= Beginning of Section =

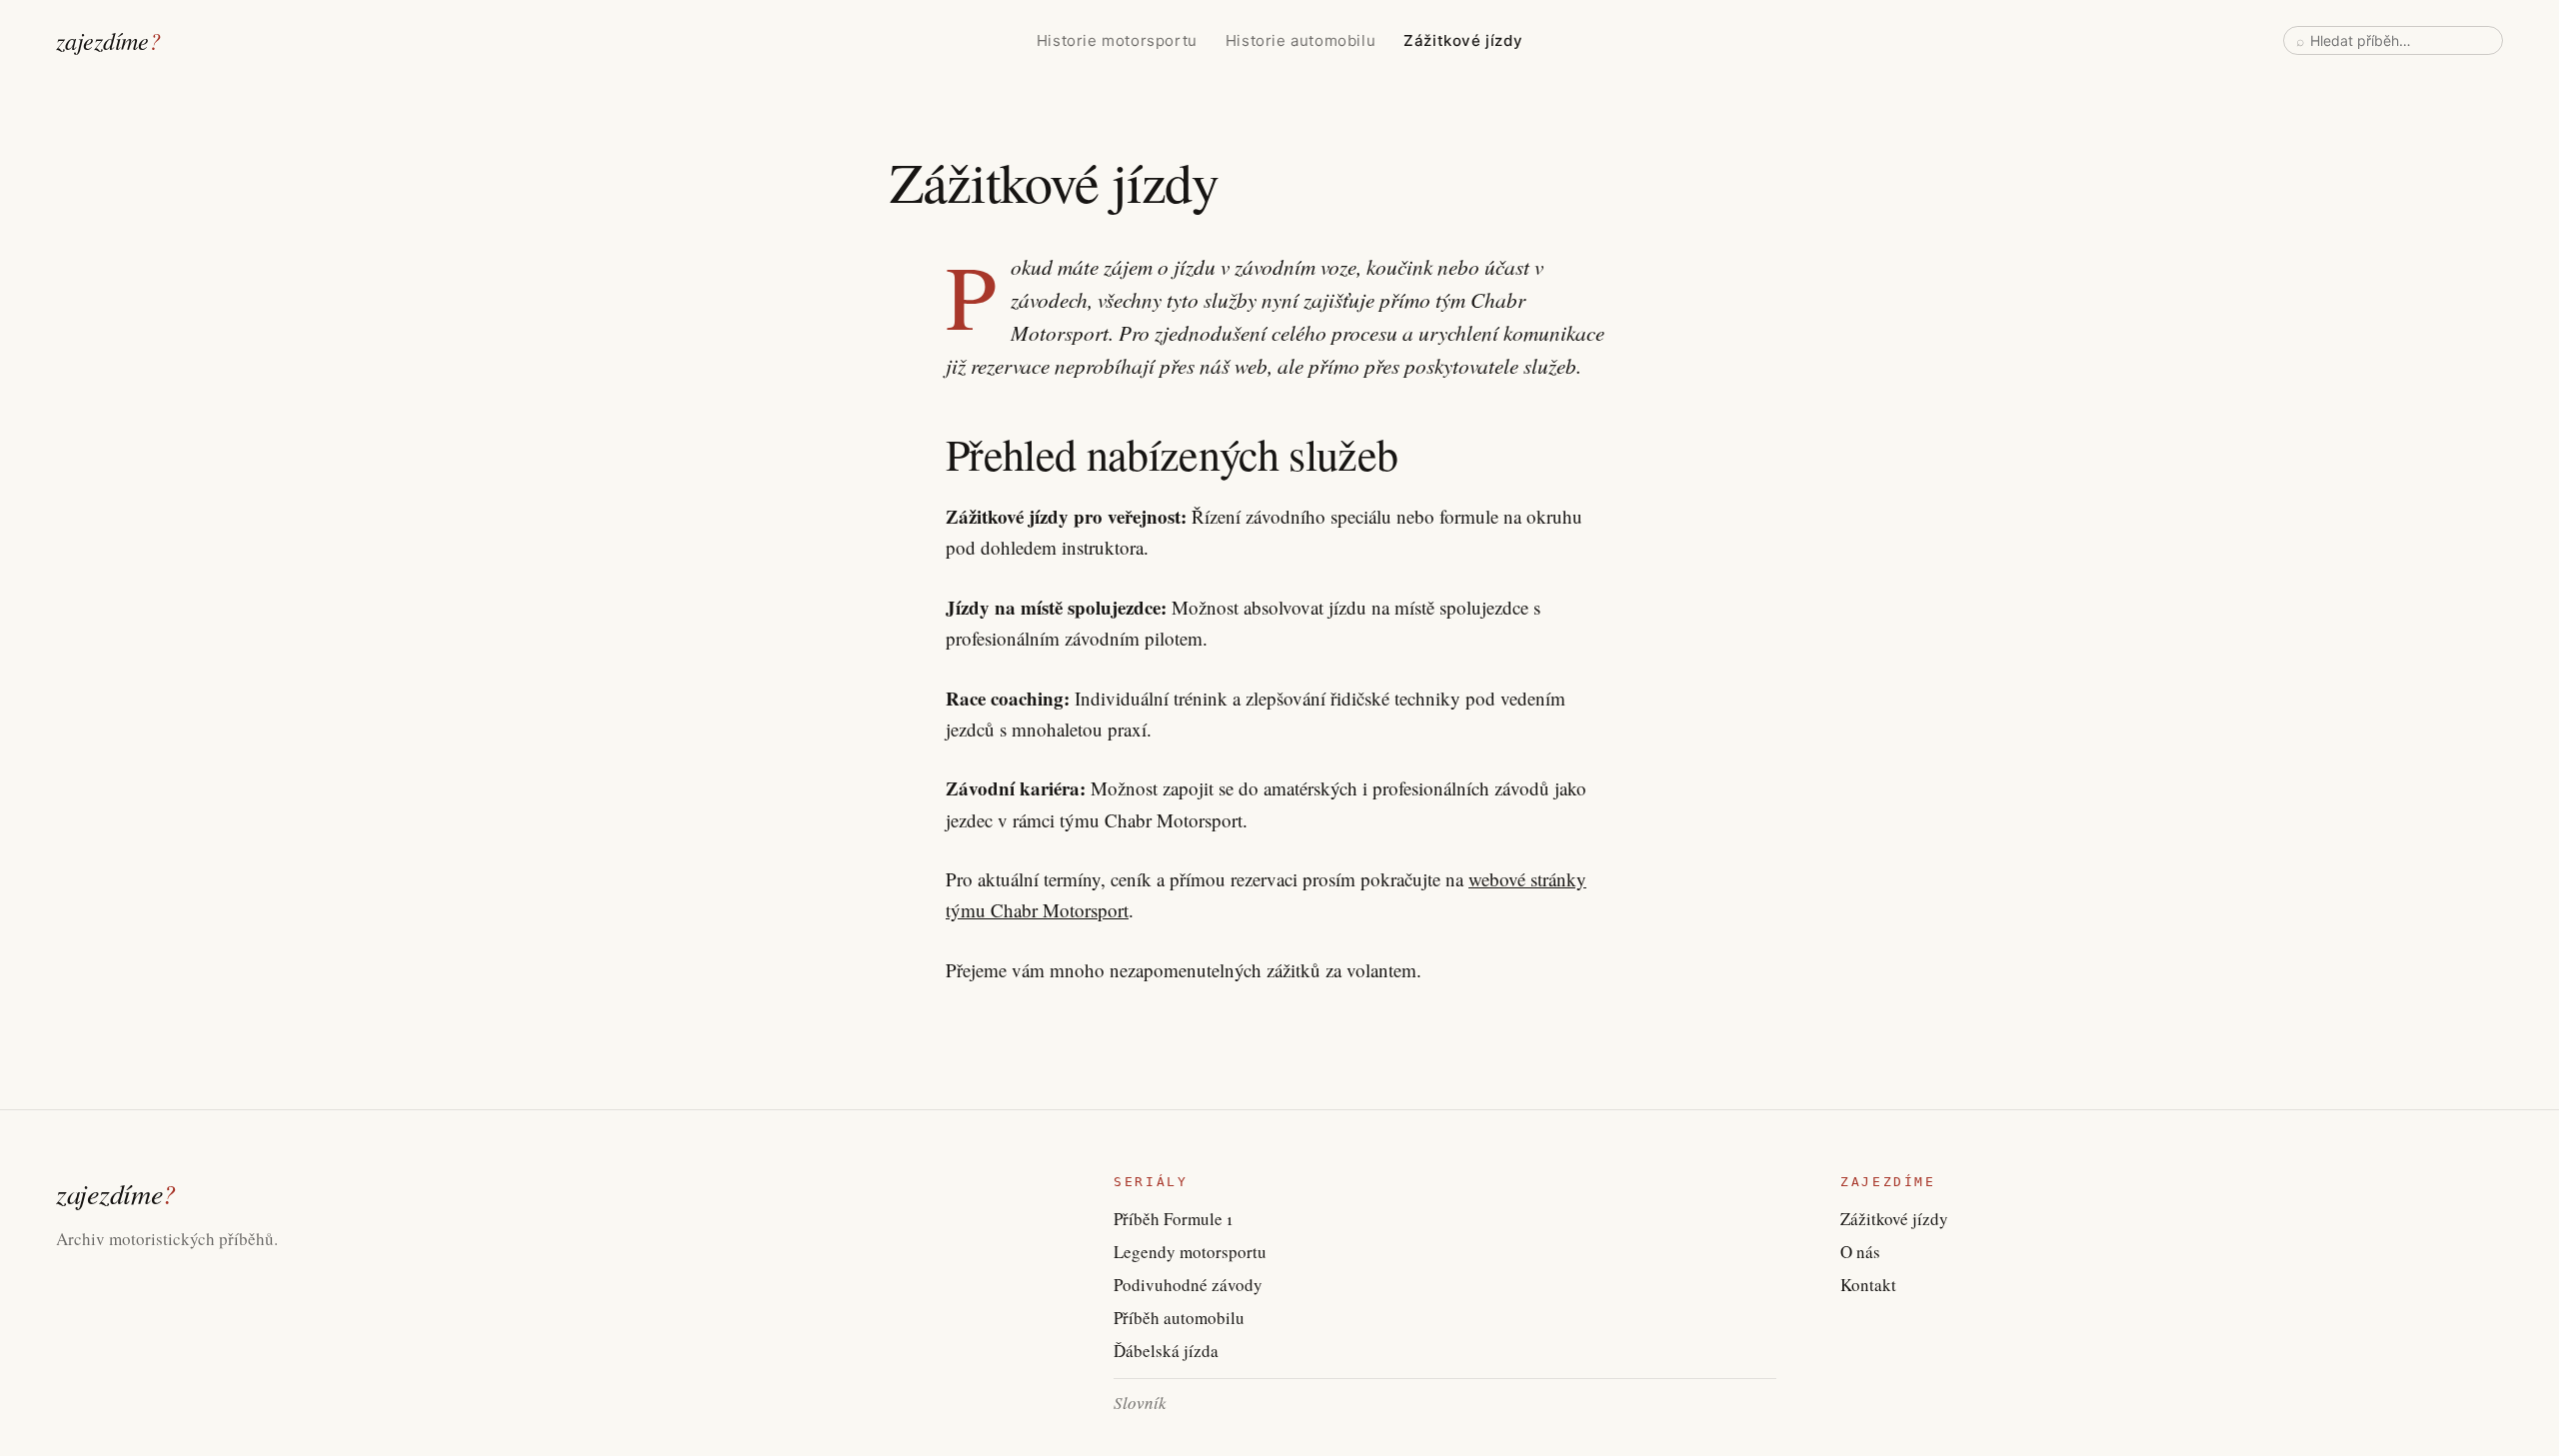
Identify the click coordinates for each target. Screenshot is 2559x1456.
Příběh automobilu (1179, 1317)
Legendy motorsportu (1190, 1251)
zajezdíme (108, 40)
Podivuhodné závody (1188, 1284)
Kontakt (1868, 1284)
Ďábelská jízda (1166, 1350)
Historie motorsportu (1117, 40)
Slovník (1140, 1402)
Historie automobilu (1300, 40)
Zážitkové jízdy (1462, 40)
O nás (1860, 1251)
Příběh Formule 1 (1173, 1218)
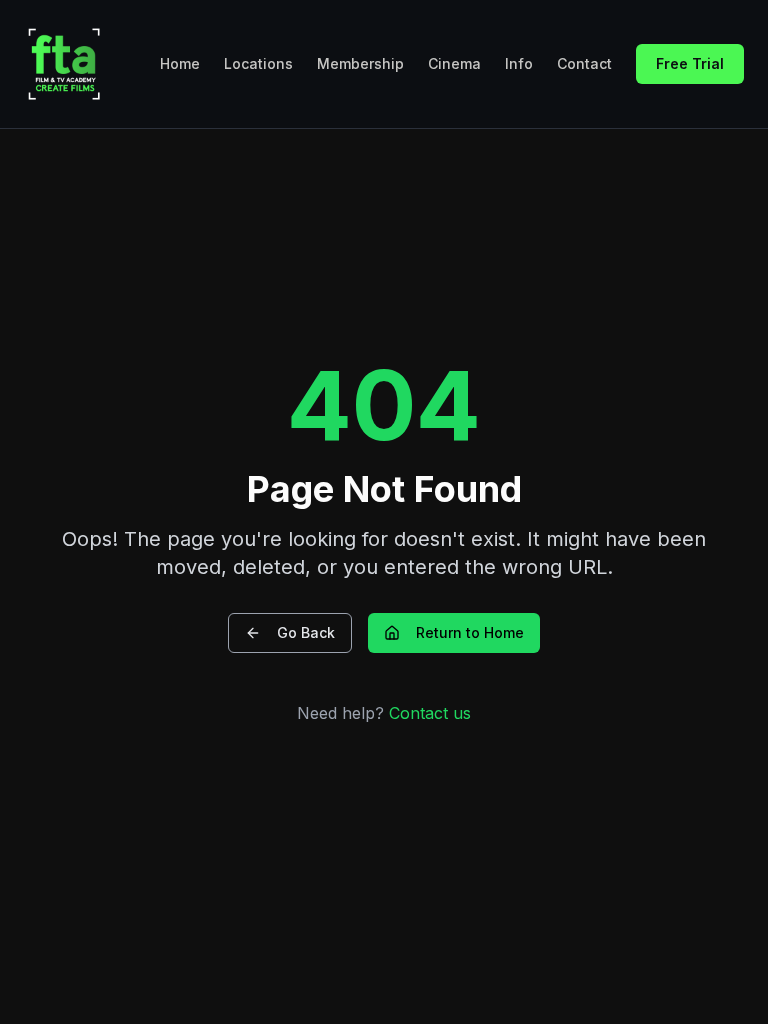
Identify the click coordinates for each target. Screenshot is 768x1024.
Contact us (430, 713)
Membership (360, 63)
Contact (584, 63)
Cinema (454, 63)
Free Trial (690, 63)
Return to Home (470, 632)
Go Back (306, 632)
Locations (258, 63)
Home (180, 63)
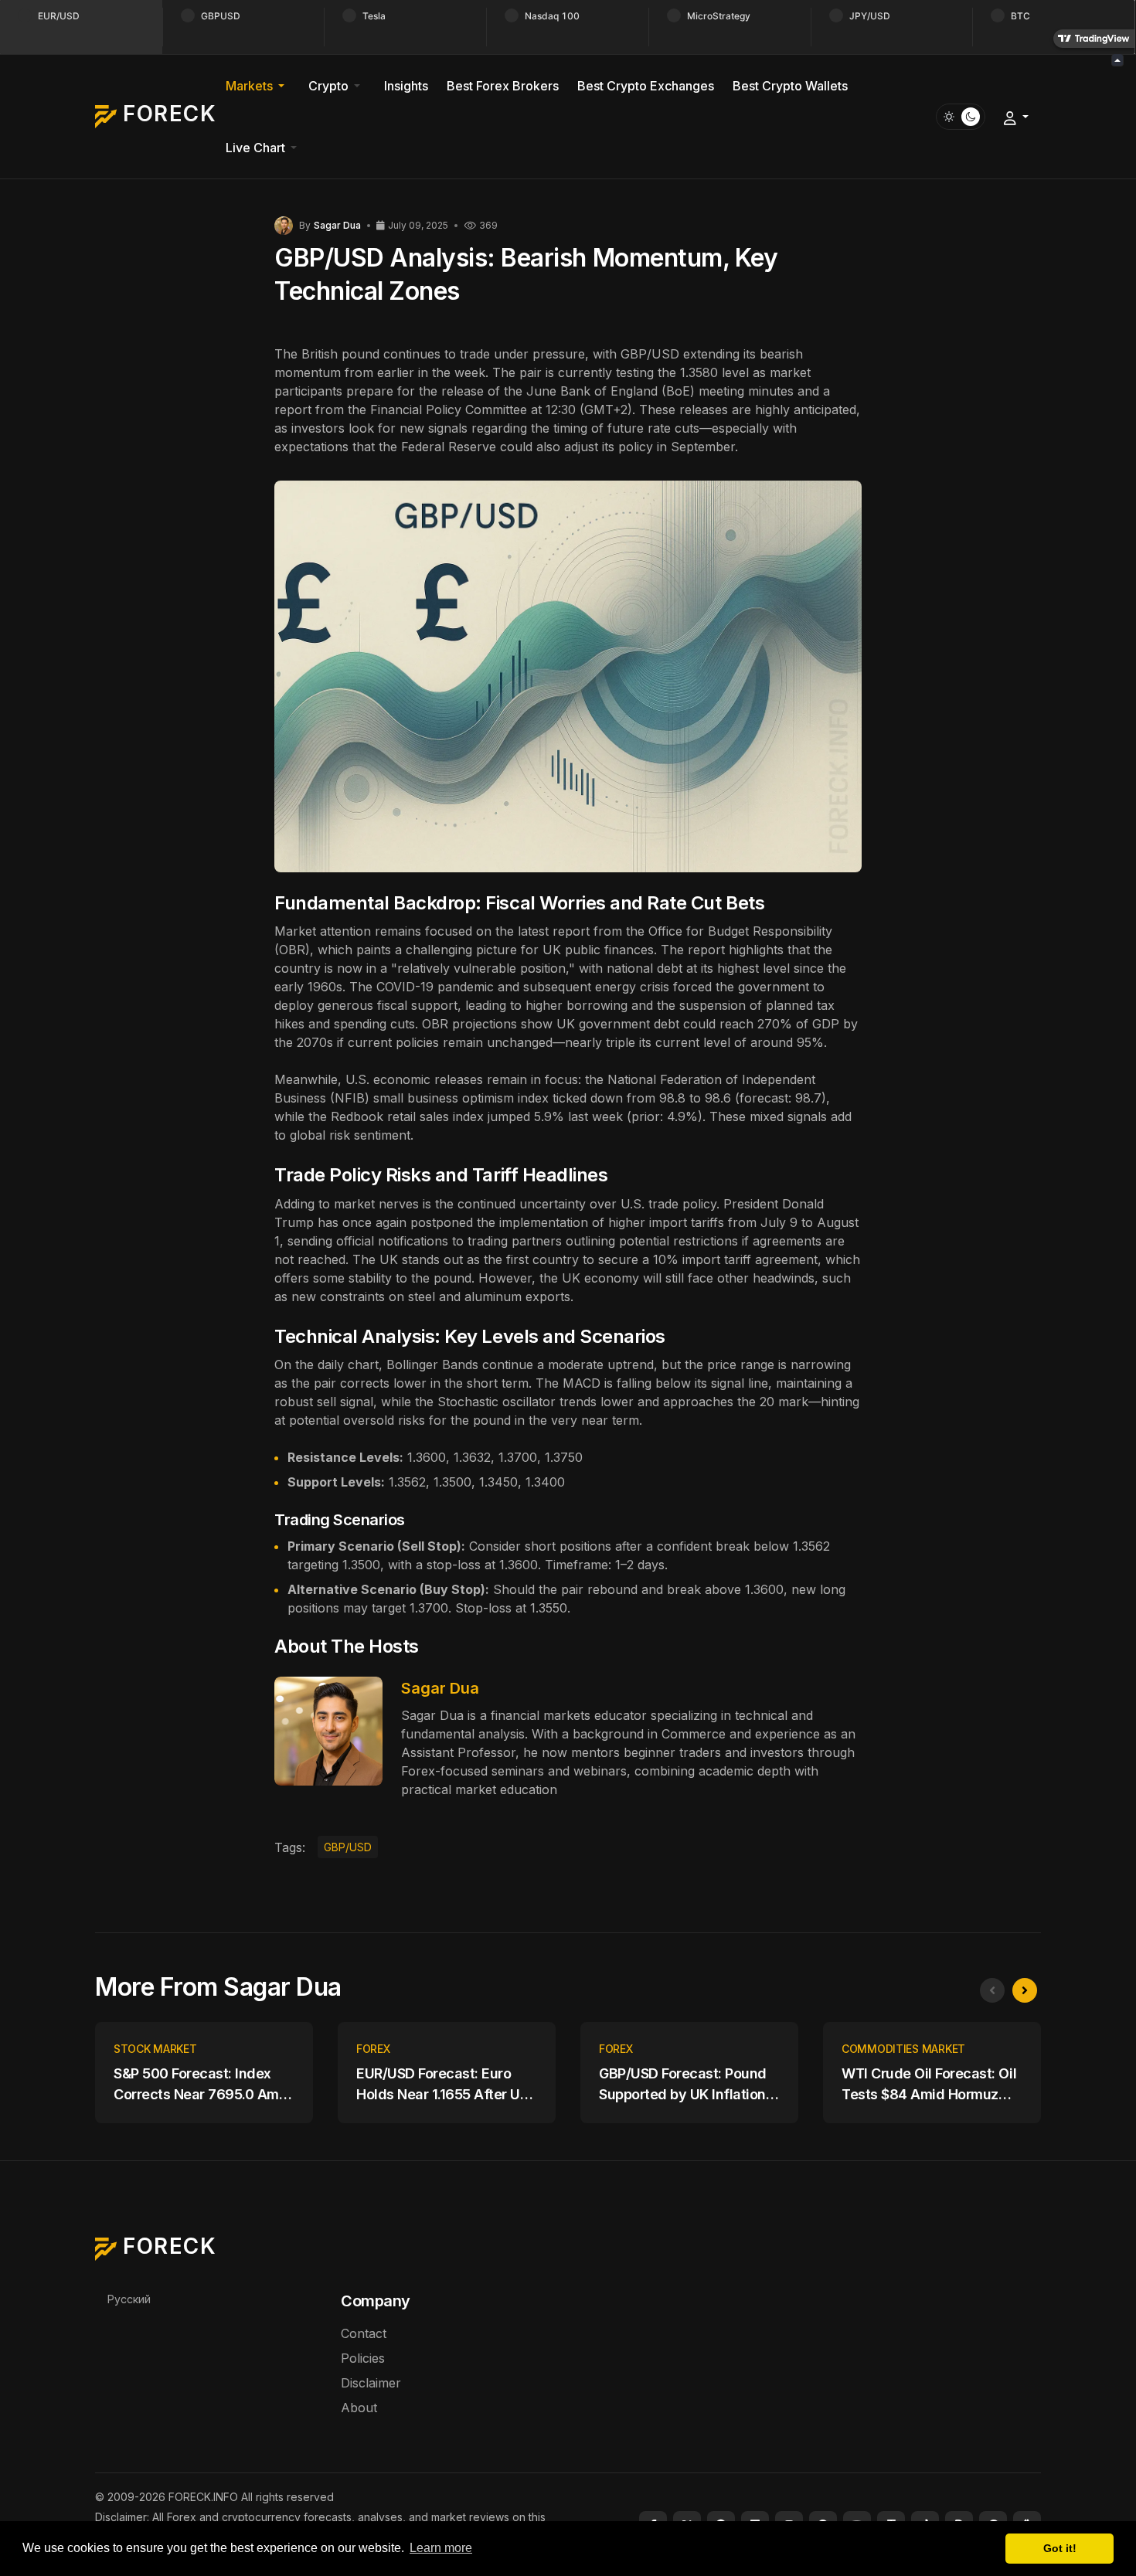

= End of Section =

● **Work to complete**: Collect from the data above every line that includes "Příběh".

● **Solution for this exercise**:
Příběh automobilu (1179, 1317)
Příběh Formule 1 (1173, 1218)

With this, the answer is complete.